A Organização Mundial da Saúde informou que mais de 16 mil pessoas estão doentes ou feridas em Gaza e precisam ser evacuadas, enquanto autoridades do Cairo negam a reabertura imediata e condicionam o acordo à entrada e saída conforme o plano do presidente Donald Trump.
O Estado de Israel declarou, nesta quarta-feira (03), que os moradores da Faixa de Gaza serão autorizados a sair para o Egito nos “próximos dias”, por meio de uma passagem específica. A medida integra o plano de paz elaborado pelos Estados Unidos.
A passagem de Rafah, que liga Gaza ao Egito, será reaberta em cooperação com autoridades egípcias e com a União Europeia. O plano previa que o local fosse reaberto em outubro, logo após o anúncio do cessar-fogo.
A Organização Mundial da Saúde (OMS) informou que mais de 16 mil pessoas estão doentes ou feridas em Gaza e precisam deixar a região imediatamente para receber atendimento médico.
Em maio de 2024, o exército israelense assumiu o controle total da fronteira de Rafah, alegando que ela vinha sendo utilizada por grupos terroristas e para a entrada de armas.

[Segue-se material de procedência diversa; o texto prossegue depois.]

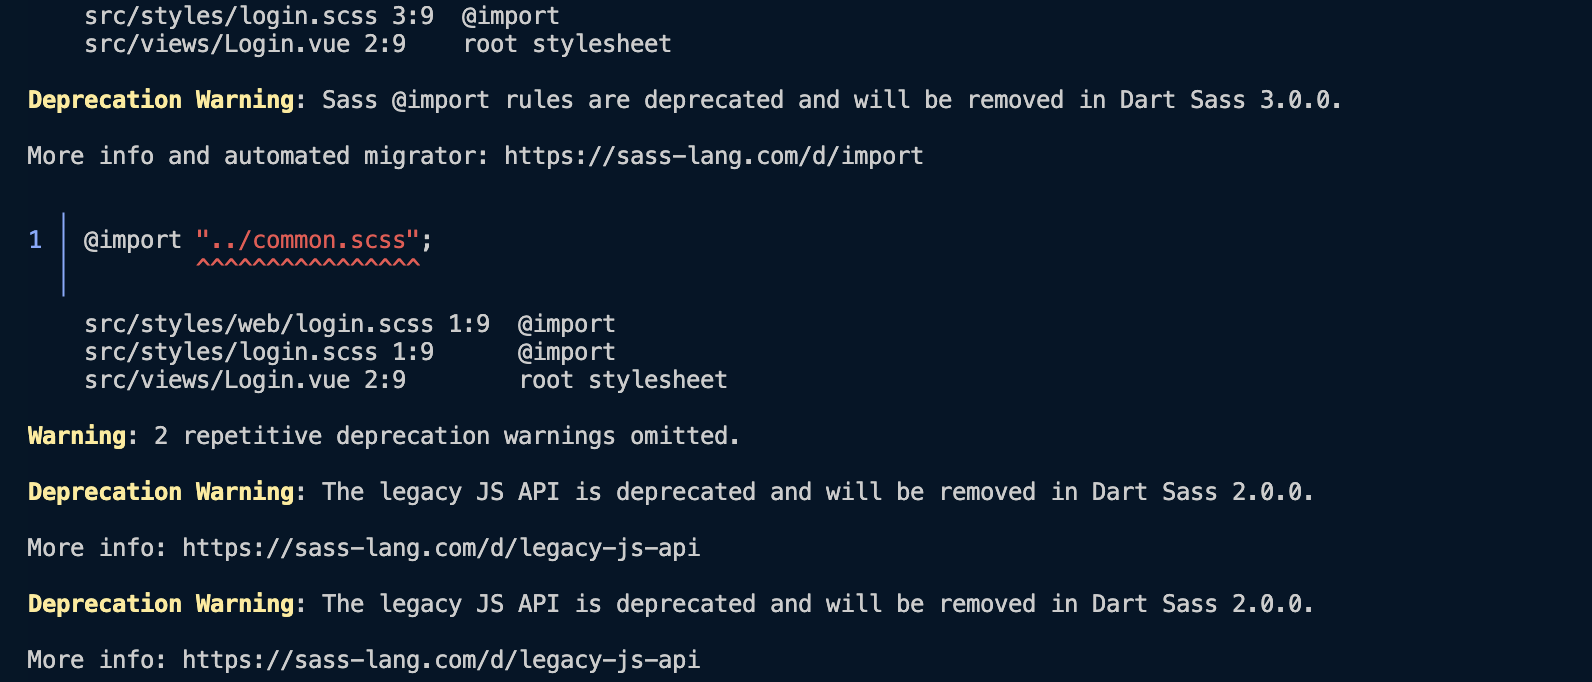Image resolution: width=1592 pixels, height=682 pixels.
Task: Click the last Deprecation Warning label
Action: [x=161, y=604]
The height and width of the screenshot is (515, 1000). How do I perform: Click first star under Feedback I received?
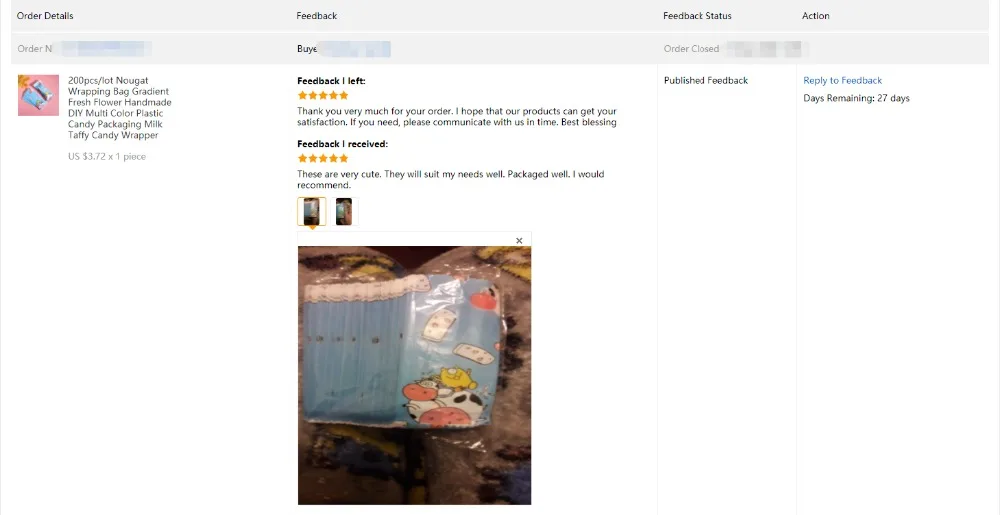[x=302, y=158]
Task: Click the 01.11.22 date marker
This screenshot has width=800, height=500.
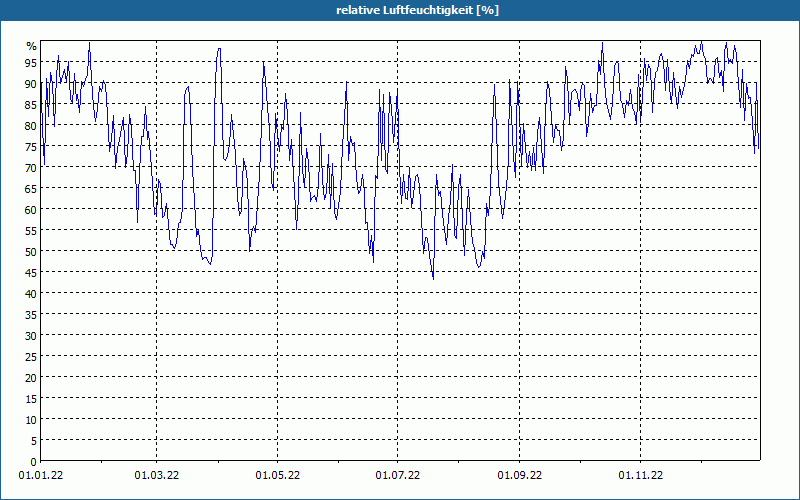Action: [640, 476]
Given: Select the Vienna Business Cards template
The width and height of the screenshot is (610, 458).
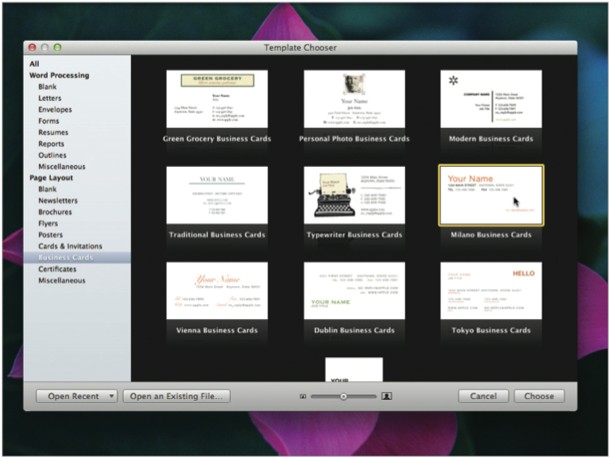Looking at the screenshot, I should pos(217,291).
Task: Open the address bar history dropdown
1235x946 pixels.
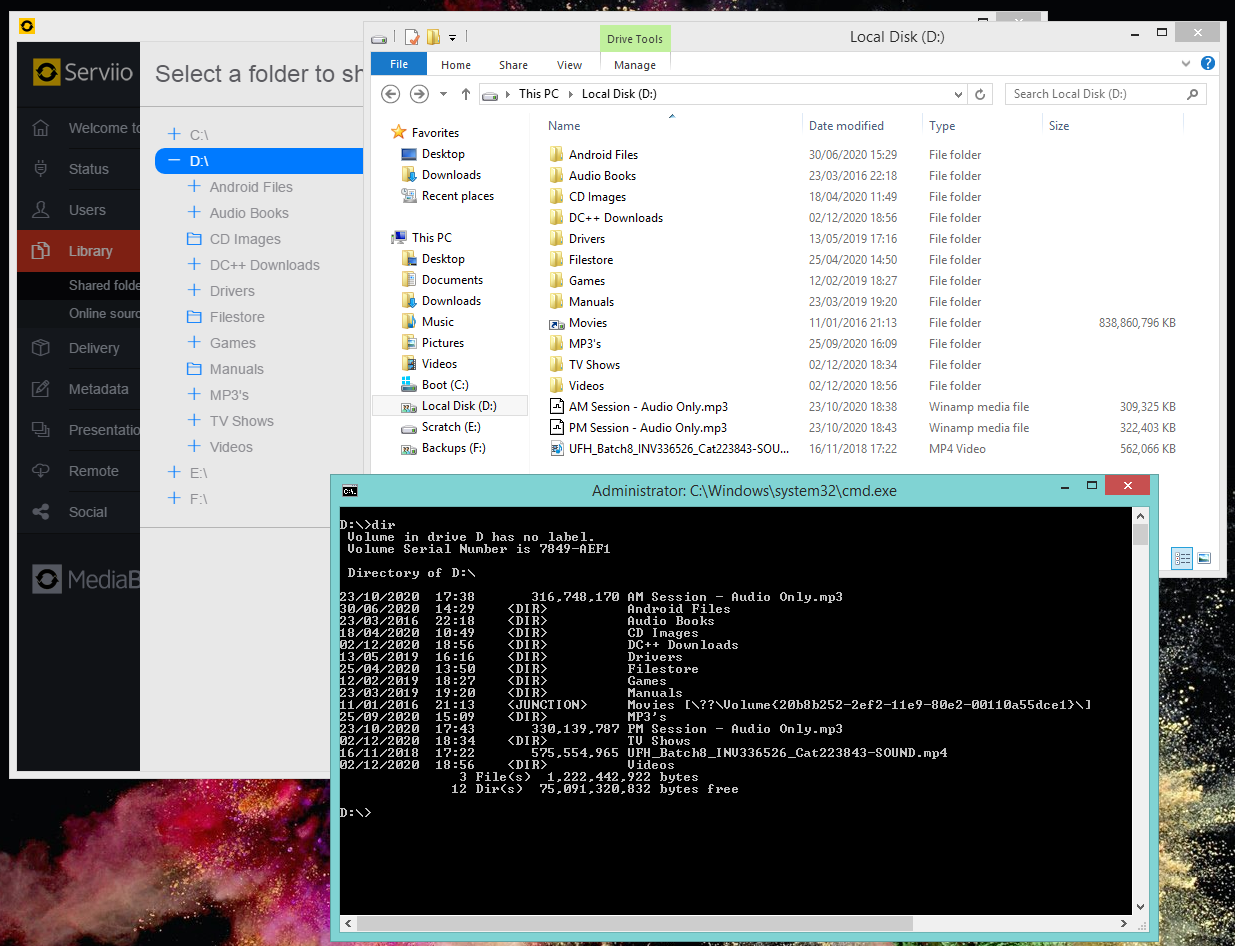Action: (959, 94)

Em janeiro deste ano, Israel reabriu o corredor e permitiu a chegada de ajuda humanitária a Gaza.
As autoridades do Cairo, porém, negaram a informação sobre a reabertura imediata e declararam que “se um acordo for alcançado, a passagem funcionará nos dois sentidos, entrada e saída da Faixa de Gaza, conforme o plano do presidente Donald Trump”.
A fronteira de Rafah é a principal rota de saída para palestinos autorizados a deixar o território e está sob supervisão israelense desde 2007. O local também é utilizado para a passagem de caminhões que transportam medicamentos, combustível e alimentos.